The thesis of the book is that while Freudian analysis can provide certain insights it does not go far enough in interpreting the inner psychological and spiritual meanings of dreams, mental processes or creative output - a view which Jung also eventually took up, precipitating his own subsequent split with Freud. Silberer seeks to fuse Freudian ideas with mystical thought processes to create a 'Royal Art' which is, in effect, the spiritual transmutation of the soul as propounded in the different mystical traditions of the world. In a very real sense Problems of Mysticism and its Symbolism ceases at one point to be a purely scientific work of psychological study and becomes a work of mysticism in its own right (in the final chapter Silberer talks openly about 'the perfecting [of] mankind' being the aim of the Work).

==Selected publications==
- Viertausend Kilometer im Ballon (Leipzig, 1903).

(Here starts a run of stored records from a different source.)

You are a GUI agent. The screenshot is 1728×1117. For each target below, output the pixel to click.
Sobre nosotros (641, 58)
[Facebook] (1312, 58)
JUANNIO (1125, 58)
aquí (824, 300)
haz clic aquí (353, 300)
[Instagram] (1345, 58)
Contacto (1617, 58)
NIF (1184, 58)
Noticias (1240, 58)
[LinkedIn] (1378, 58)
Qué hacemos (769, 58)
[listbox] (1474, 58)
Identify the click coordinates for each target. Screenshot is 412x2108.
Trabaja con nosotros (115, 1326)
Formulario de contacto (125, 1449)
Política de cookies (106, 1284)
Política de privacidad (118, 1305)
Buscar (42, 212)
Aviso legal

- Probleme der Mystik und ihrer Symbolik (1914). Hidden Symbolism of Alchemy and the Occult Arts, translated by Smith Ely Jelliffe (first edition: Moffat, Yard and Company, New York, 1917); Dover Publications, New York, 1971, ISBN 978-0-486-20972-2. First published in German as
- Der Traum: Einführung in die Traumpsychologie (Stuttgart, 1919).
- Der Zufall und die Koboldstreiche des Unbewussten (Bern and Leipzig, 1921).